Clinical Research Division, Fred Hutchinson Cancer Center, Seattle, WA, USA.
J Clin Virol. 2022 Jun;150-151:105152. doi: 10.1016/j.jcv.2022.105152. Epub 2022 Apr 4.
Some respiratory viruses have been evaluated for the association between viral burden and respiratory disease progression in hematopoietic cell transplant (HCT) recipients, and no significant association has been reported.
To assess whether initial viral burden of respiratory viruses predicts risk of progression to lower respiratory tract infection (LRTI) among adult allogeneic HCT recipients who presented with upper respiratory tract infection (URTI) with 12 viruses in the PCR era.
We reviewed adult allogeneic HCT recipients (4/2008-9/2018) who presented with their first symptomatic respiratory viral infection following transplantation at the Fred Hutchinson Cancer Center.
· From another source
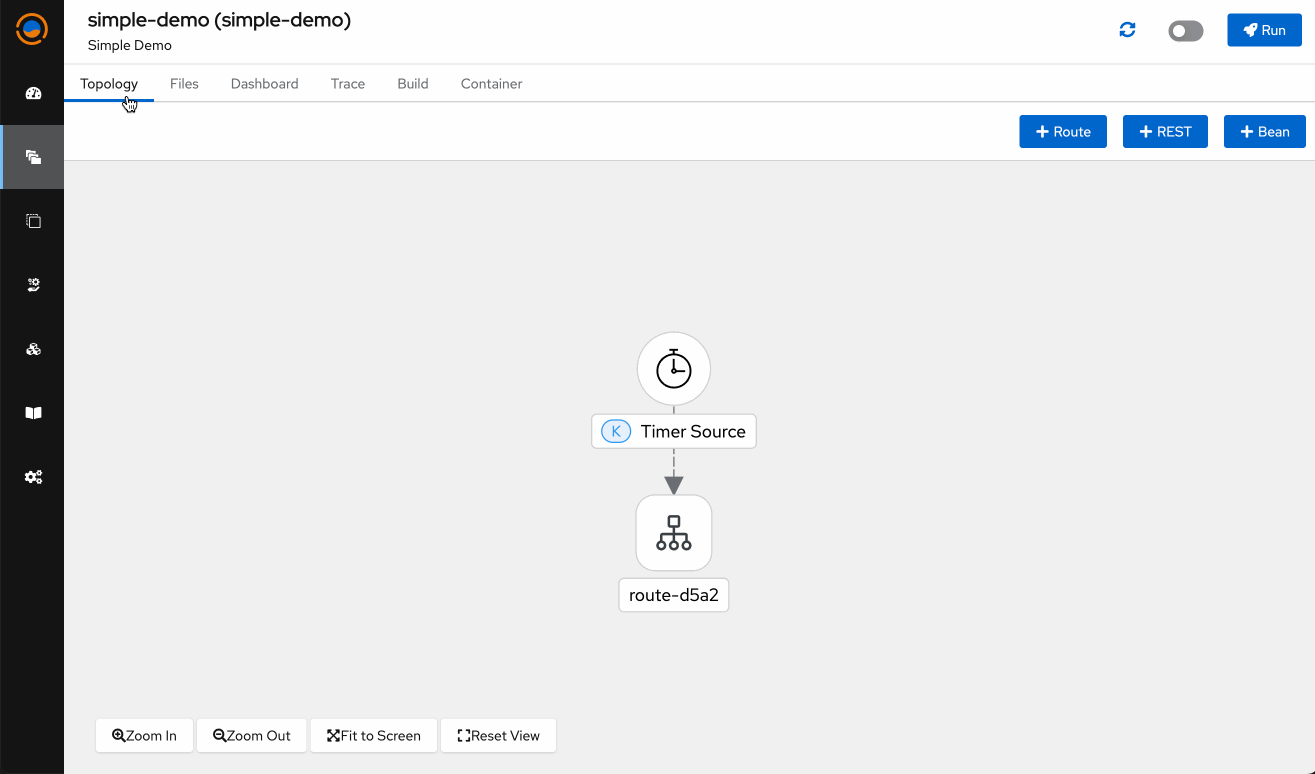
Task: Click the Services sidebar icon
Action: (33, 284)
Cox proportional hazards models were used to investigate whether viral burden as measured by initial Ct values at the diagnosis of URTI is associated with progression to LRTI within 90 days for each virus, treating death as a competing risk.
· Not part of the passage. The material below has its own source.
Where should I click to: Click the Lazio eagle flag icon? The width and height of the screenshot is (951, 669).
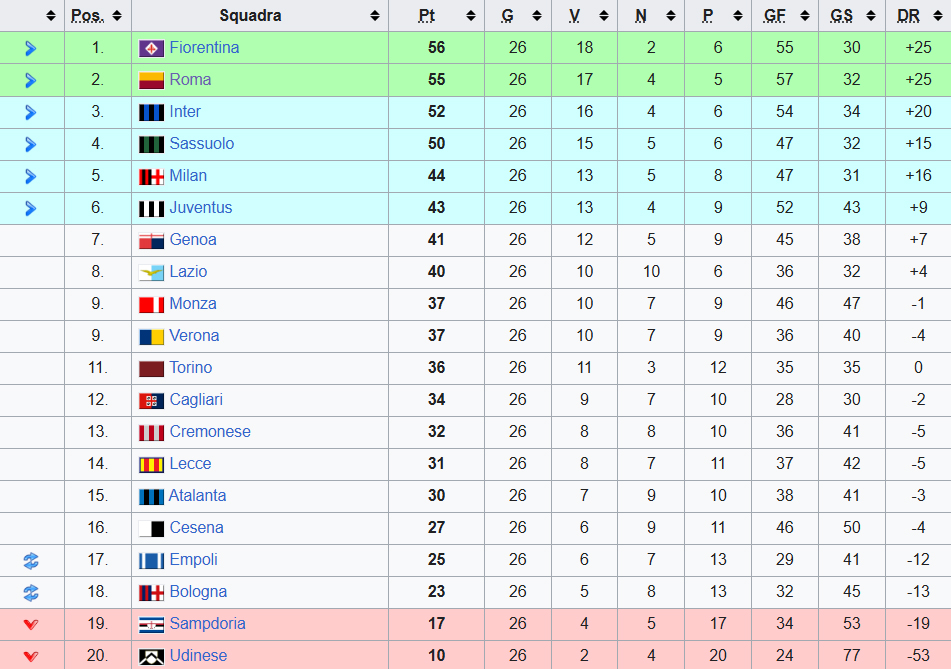(x=151, y=272)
Among 2,148 adult HCT recipients during the study periods, 1,102 episodes of URTI met the study inclusion criteria. Higher viral burden (lower Ct value) were associated with an increased risk of progression to LRTI for influenza after adjusting for immunodeficiency scoring index and initiation of antiviral therapy, respectively. The association between viral burden and progression to LRTI was not found for other viruses.
Our findings suggest that routine reporting of viral burden in current molecular diagnostic platforms may be beneficial. Further studies are needed to investigate the impact of viral burden on LRTI in other populations including pediatric HCT recipients.
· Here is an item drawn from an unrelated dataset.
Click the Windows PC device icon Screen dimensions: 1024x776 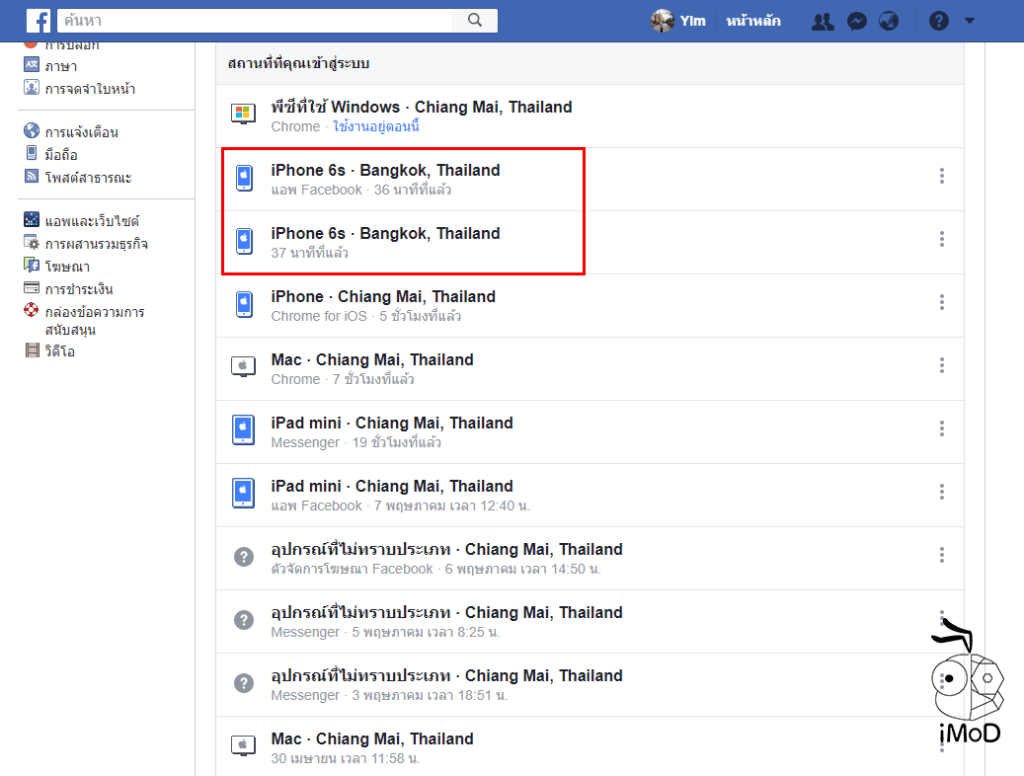click(x=243, y=113)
已有研究评估了造血细胞移植(HCT)受者呼吸道病毒载量与呼吸道疾病进展之间的相关性,但尚未发现显著相关性。
评估在 PCR 时代,成人异基因 HCT 受者发生上呼吸道感染(URTI)时,12 种呼吸道病毒的初始病毒载量是否可预测其发展为下呼吸道感染(LRTI)的风险。
我们回顾了在弗雷德哈钦森癌症研究中心接受移植后首次出现症状性呼吸道病毒感染的成年异基因 HCT 受者(2008 年 4 月至 2018 年 9 月)。使用 Cox 比例风险模型来研究 URTI 诊断时初始 Ct 值所衡量的病毒载量是否与 90 天内 LRTI 进展相关,将死亡视为竞争风险。
在研究期间的 2148 名成年 HCT 受者中,有 1102 例 URTI 符合研究纳入标准。调整免疫缺陷评分指数和抗病毒治疗的启动后,流感病毒载量(Ct 值越低)与 LRTI 进展风险增加相关。对于其他病毒,并未发现病毒载量与 LRTI 进展之间存在关联。
我们的研究结果表明,当前分子诊断平台中常规报告病毒载量可能是有益的。需要进一步研究来评估病毒载量对包括儿科 HCT 受者在内的其他人群中 LRTI 的影响。